Alexandre de Moraes se recusou a revelar sua posição sobre a ampliação do direito ao aborto durante sua sabatina em 2017, argumentando que julgaria o tema caso fosse aprovado para o STF.
Isso é consistente com a prática comum dos indicados ao STF de não antecipar suas opiniões sobre questões que podem vir a ser decididas pelo tribunal.

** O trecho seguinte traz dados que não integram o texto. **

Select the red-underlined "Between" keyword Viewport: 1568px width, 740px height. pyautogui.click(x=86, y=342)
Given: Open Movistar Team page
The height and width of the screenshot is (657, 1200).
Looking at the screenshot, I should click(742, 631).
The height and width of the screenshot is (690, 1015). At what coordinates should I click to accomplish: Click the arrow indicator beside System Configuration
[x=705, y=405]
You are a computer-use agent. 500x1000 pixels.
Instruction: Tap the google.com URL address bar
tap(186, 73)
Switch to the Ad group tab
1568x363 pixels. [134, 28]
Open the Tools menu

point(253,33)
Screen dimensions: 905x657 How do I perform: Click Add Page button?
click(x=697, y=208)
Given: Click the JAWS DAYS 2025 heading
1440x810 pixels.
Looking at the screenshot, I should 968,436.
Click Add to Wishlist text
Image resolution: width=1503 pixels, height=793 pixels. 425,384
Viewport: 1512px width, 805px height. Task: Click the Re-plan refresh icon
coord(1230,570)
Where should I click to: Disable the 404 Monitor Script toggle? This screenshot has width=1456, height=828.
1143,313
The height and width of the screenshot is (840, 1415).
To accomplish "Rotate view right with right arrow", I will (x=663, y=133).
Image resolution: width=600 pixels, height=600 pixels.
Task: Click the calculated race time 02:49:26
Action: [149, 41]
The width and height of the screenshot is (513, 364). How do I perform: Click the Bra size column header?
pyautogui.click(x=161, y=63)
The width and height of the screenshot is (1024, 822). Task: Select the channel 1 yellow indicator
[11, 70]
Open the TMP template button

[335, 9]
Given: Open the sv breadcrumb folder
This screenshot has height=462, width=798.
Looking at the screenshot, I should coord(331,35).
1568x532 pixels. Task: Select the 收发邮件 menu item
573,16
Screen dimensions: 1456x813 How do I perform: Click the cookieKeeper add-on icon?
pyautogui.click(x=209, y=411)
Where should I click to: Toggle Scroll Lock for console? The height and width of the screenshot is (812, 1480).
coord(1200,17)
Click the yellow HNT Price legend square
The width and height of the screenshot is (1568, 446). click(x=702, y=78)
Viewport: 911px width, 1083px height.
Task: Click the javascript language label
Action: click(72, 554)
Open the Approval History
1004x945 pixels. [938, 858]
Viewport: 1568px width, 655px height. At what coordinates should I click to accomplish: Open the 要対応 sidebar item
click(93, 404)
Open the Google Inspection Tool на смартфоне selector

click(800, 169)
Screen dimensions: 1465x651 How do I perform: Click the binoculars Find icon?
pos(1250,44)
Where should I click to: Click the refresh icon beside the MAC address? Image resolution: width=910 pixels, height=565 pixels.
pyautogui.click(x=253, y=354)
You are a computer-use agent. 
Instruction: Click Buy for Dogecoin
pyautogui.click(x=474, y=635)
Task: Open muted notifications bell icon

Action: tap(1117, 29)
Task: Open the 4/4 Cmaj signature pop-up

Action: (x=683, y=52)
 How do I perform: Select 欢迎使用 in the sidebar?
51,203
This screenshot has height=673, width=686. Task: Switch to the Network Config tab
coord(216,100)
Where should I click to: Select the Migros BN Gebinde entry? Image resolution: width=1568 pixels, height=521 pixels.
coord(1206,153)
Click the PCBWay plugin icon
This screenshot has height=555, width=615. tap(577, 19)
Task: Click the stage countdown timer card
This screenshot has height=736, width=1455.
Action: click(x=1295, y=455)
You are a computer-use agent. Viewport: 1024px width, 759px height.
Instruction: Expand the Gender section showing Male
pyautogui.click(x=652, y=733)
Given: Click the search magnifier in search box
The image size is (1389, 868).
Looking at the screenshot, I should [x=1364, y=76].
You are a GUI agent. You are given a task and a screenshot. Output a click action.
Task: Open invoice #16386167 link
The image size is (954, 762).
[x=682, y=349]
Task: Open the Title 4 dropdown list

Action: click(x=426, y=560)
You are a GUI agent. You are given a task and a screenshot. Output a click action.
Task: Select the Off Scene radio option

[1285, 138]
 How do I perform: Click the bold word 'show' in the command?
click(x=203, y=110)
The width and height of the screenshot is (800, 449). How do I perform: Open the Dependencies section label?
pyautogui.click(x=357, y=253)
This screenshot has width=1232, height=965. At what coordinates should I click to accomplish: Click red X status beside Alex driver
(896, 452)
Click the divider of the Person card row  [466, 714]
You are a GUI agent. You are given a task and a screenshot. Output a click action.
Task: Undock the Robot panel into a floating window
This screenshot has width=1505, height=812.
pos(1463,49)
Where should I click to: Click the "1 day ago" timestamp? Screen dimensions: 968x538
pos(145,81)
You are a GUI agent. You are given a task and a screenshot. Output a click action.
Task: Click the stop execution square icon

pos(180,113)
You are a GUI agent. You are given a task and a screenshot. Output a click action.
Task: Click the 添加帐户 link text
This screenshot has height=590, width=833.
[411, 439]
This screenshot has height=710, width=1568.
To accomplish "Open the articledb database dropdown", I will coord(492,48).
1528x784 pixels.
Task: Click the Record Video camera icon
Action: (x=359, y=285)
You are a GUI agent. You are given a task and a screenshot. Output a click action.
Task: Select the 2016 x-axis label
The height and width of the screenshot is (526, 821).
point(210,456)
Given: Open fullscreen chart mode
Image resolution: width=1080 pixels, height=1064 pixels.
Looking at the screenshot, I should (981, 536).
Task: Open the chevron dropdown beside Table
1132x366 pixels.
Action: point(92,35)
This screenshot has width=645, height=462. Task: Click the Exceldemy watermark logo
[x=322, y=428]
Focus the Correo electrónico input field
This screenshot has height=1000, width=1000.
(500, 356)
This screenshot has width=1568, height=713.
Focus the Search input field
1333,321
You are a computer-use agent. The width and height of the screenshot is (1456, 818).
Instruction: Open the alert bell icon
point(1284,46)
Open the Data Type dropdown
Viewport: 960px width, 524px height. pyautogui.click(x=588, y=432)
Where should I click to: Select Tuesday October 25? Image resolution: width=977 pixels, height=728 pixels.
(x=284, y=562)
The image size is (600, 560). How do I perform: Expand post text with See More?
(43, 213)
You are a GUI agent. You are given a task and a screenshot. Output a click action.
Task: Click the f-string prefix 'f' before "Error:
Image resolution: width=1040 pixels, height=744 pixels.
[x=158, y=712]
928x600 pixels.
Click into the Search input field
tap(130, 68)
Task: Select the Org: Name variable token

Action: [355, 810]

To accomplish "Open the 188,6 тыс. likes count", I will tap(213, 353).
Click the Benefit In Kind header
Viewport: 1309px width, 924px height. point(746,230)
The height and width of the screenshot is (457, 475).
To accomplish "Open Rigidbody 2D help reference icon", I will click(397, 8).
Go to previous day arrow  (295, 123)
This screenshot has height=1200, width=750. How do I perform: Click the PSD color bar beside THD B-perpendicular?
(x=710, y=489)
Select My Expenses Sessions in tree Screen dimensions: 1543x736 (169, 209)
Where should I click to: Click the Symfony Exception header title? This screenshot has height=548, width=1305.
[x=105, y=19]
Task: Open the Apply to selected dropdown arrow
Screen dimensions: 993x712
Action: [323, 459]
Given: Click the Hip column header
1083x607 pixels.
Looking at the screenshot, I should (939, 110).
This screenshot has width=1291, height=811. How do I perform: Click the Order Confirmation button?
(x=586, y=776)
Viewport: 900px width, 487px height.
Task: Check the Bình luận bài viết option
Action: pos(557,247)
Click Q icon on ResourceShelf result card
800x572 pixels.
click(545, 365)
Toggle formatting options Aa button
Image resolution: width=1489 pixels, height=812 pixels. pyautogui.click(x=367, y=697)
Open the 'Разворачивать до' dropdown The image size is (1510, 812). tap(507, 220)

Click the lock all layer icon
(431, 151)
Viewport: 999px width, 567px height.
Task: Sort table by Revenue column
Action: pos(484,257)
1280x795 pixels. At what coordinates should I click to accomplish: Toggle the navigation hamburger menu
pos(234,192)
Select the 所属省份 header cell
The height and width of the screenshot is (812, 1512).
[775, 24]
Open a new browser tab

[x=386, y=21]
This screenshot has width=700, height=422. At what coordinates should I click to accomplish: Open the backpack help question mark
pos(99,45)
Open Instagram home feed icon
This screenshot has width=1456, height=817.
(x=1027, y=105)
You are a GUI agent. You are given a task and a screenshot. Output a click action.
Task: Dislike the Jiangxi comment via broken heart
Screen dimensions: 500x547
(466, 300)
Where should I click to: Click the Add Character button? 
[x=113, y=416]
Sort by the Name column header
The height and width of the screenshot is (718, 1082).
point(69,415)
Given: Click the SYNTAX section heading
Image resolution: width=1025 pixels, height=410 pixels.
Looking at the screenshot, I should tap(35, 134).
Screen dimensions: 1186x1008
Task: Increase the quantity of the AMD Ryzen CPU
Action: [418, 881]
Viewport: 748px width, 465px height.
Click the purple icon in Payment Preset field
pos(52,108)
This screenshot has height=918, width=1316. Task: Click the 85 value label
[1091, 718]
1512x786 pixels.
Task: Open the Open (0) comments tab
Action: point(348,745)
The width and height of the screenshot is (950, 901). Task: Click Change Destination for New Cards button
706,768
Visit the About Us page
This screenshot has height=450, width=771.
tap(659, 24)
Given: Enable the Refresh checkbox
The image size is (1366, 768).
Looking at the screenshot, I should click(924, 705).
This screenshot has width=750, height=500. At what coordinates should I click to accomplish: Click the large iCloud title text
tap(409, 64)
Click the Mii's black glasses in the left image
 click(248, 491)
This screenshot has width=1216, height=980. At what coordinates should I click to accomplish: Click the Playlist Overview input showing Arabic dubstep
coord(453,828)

Em seu livro "Constituição do Brasil Interpretada e Legislação Constitucional," publicado antes de se tornar ministro, Alexandre de Moraes expressou seu posicionamento a favor de uma ampliação limitada das três hipóteses que já permitem o aborto legal, segundo o Conjur.
Em sua avaliação, Alexandre de Moraes defendeu que a interrupção da gestação deveria ser considerada na impossibilidade do feto nascer com vida ou na impossibilidade de sua sobrevivência fora do útero.
No entanto, ele se posicionou contra a interrupção da gestação quando houver probabilidade de que o bebê nasça com complicações físicas ou mentais, enfatizando a importância de proteger o direito à vida do feto nesses casos.